TFM4MedIA

Transferring Foundation Models for Multi-center Real-World Medical Image Analysis

Motivation

While foundation models like the Segment Anything Model (SAM) have demonstrated efficacy in various medical image analysis tasks, their performance on real-world data remains underexplored. Specifically, these models are typically trained for normal and large targets such as the liver and lungs, yet real-world data often originates from different centers with diverse modalities. Furthermore, the application of foundation models to complicated Regions of Interest (ROIs), like lesions or scars, poses additional challenges due to their small size and irregular shapes.

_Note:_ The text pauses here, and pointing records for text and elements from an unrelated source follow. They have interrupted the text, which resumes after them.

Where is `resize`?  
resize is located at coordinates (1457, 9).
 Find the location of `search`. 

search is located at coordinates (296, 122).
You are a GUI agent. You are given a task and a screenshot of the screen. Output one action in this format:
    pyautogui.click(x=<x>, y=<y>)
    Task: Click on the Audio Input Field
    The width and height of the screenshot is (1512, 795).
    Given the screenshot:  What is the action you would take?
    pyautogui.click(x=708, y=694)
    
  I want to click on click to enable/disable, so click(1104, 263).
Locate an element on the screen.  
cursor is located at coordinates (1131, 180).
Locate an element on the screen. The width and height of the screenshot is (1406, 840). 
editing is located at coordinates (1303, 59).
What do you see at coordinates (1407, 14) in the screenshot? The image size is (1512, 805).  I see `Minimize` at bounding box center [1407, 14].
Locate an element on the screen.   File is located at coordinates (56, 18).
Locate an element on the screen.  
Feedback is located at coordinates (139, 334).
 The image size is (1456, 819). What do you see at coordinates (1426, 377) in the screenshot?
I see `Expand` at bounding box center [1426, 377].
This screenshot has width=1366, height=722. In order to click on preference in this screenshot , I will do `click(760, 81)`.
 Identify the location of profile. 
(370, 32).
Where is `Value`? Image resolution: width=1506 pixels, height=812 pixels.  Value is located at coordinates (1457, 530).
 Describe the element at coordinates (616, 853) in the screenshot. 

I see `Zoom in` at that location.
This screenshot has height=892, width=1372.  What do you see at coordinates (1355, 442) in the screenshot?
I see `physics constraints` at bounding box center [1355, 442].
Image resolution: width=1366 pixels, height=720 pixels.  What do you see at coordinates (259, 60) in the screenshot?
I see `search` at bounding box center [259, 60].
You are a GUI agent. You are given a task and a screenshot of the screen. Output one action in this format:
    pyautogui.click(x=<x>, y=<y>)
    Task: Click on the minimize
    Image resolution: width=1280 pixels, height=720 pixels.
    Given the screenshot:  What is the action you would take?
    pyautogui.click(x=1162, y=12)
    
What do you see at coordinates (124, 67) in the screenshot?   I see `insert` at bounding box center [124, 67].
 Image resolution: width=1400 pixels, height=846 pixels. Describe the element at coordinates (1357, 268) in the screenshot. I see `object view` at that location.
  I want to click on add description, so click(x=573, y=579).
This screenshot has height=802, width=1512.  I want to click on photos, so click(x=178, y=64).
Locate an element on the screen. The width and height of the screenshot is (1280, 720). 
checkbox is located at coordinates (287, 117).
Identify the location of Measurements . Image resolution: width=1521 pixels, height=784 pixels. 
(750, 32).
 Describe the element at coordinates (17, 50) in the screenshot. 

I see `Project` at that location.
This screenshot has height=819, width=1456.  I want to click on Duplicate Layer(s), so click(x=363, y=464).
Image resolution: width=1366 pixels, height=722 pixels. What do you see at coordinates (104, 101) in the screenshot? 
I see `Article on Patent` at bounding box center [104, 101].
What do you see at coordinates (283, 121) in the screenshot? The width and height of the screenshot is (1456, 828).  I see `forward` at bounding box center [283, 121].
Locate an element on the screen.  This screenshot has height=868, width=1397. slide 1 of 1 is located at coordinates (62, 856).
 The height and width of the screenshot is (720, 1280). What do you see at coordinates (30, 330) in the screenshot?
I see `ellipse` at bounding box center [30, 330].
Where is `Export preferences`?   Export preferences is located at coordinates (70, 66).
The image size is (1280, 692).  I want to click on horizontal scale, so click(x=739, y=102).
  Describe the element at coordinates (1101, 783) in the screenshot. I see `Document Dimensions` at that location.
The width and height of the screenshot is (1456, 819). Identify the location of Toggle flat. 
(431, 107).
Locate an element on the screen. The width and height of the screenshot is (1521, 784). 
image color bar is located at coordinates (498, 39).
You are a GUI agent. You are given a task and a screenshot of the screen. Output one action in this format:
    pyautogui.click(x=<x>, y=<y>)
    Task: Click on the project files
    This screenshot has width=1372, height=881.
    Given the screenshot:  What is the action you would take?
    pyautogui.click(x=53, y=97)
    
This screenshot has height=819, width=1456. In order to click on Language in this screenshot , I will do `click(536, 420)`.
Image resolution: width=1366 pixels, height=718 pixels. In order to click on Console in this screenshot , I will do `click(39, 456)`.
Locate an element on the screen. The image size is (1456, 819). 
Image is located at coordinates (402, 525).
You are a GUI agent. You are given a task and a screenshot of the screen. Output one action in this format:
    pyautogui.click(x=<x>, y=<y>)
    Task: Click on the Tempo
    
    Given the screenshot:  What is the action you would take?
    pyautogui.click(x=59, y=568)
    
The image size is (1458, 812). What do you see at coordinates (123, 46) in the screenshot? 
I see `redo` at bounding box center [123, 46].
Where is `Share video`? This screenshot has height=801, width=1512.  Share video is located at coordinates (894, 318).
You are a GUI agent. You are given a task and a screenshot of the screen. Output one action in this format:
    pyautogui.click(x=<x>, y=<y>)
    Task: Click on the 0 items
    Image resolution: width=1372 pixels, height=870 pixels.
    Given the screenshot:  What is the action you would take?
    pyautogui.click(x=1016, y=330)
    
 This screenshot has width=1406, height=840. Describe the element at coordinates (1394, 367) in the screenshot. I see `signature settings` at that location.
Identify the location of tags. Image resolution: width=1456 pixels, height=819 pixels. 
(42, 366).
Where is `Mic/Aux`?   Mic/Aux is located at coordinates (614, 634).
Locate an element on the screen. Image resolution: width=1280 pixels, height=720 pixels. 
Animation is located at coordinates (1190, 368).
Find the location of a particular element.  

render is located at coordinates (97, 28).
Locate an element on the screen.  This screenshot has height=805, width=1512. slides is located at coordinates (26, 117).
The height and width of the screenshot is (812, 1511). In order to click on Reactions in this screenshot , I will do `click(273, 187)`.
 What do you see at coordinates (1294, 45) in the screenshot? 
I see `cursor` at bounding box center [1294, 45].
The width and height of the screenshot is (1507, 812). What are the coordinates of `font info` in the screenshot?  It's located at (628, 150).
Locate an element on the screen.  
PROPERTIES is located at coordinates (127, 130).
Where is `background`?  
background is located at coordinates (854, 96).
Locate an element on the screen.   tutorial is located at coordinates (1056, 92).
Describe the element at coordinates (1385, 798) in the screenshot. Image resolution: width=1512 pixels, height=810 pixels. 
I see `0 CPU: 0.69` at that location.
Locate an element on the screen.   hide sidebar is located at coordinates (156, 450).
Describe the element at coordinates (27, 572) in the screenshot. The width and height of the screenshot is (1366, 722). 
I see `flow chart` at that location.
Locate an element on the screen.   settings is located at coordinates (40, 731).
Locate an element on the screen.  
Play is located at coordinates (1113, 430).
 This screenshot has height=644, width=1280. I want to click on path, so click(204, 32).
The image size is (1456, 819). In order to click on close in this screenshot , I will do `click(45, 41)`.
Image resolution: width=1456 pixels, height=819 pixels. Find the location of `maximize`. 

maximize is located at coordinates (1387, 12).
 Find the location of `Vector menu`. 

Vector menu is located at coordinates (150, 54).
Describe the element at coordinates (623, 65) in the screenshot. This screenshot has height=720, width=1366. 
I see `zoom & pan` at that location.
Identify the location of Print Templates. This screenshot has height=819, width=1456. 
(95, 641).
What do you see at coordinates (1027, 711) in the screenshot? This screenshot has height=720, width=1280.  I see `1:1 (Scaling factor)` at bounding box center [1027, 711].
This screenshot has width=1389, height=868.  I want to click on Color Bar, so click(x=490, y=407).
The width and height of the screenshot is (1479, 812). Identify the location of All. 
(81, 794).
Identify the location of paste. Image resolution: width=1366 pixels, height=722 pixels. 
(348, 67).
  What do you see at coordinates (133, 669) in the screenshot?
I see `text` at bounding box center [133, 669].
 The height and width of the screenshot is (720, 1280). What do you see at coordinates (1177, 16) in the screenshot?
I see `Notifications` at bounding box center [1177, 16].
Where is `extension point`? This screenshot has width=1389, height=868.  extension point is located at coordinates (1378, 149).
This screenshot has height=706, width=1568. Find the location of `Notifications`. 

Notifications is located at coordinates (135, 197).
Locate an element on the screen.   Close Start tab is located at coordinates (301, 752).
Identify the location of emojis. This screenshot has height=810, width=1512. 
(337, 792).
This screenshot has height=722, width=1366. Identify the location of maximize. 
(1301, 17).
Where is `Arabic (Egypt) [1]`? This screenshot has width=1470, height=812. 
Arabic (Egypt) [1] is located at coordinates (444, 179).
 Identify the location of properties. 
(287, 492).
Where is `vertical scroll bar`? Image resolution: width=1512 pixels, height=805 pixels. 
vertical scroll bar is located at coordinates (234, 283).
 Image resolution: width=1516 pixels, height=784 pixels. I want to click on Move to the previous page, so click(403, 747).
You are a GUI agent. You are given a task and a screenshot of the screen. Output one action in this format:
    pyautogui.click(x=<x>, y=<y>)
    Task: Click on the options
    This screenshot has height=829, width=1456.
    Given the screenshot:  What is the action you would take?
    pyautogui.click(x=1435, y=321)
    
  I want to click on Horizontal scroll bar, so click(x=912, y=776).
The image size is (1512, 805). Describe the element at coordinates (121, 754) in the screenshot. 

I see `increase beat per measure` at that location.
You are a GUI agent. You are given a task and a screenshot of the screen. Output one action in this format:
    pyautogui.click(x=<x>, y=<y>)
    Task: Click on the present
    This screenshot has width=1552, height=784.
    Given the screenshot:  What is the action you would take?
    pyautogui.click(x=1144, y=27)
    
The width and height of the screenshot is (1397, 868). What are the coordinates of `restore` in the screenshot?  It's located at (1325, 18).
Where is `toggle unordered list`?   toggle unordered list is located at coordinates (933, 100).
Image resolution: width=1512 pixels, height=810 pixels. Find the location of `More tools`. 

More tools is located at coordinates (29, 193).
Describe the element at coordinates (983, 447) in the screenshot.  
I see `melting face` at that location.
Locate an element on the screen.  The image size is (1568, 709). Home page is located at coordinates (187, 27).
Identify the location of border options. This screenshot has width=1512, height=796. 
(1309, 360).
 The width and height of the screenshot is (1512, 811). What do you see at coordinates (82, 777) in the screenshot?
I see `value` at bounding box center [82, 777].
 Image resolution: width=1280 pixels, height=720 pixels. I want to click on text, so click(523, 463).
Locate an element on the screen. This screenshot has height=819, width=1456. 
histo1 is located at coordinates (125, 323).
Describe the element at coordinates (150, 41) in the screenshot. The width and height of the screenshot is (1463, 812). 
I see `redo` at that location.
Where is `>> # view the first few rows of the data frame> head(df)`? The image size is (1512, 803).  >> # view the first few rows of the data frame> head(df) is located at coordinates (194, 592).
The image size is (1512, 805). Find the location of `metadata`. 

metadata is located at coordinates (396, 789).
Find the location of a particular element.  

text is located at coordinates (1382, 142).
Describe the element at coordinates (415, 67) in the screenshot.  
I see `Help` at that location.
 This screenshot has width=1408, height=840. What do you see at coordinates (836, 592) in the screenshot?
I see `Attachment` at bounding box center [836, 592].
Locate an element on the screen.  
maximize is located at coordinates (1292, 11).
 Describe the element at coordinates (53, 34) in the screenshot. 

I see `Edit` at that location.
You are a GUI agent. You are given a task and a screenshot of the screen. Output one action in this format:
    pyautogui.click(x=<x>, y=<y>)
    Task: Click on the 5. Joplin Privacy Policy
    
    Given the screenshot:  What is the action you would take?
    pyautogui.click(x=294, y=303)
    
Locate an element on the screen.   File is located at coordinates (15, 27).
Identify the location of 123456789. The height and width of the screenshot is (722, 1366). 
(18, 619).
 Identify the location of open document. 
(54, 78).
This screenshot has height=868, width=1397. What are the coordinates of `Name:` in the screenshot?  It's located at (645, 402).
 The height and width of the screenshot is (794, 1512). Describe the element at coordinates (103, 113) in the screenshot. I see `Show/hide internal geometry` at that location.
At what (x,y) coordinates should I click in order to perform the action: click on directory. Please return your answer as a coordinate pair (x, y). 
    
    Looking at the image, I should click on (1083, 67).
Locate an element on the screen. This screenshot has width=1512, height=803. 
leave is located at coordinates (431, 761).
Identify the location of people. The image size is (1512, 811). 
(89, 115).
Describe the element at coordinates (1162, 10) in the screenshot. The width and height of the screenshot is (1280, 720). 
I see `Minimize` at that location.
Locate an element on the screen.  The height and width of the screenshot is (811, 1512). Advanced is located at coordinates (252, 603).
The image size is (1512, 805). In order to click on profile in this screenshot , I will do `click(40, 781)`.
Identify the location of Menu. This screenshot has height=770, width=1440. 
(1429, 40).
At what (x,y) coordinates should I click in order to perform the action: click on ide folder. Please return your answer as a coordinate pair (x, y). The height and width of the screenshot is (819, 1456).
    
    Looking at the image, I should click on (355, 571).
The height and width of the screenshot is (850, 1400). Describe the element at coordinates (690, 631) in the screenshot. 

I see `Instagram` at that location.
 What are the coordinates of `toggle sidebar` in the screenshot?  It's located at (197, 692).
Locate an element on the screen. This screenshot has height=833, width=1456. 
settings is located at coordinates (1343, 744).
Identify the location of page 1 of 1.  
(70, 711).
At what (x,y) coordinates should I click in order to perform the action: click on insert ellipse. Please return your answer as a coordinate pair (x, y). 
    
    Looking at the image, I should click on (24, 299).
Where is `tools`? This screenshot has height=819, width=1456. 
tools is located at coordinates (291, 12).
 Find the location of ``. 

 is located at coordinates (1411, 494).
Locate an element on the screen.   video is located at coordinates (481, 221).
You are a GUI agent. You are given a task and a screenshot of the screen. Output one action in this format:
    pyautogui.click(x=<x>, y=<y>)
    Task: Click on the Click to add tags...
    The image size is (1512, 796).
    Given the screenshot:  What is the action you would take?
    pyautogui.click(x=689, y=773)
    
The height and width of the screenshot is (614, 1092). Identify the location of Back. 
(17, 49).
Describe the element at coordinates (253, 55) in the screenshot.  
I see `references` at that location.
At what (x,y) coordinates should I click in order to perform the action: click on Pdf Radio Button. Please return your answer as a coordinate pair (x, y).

Hence, developing effective and efficient transfer learning approaches to fully utilize those foundation models for real world medical image segmentation is of great values.

Task

In this track, we encourage participants to design effective transfer learning approaches to exploit the knowledge from existed foundation models efficiently and make them more effective in four segmentation tasks, including Myocardial Pathology Segmentation in MyoPS++ track, Liver Segmentation in LiQA track, Whole Heart Segmentation in WHS++ track and Left Atrial and Scar Segmentation in LAScarQS++ track.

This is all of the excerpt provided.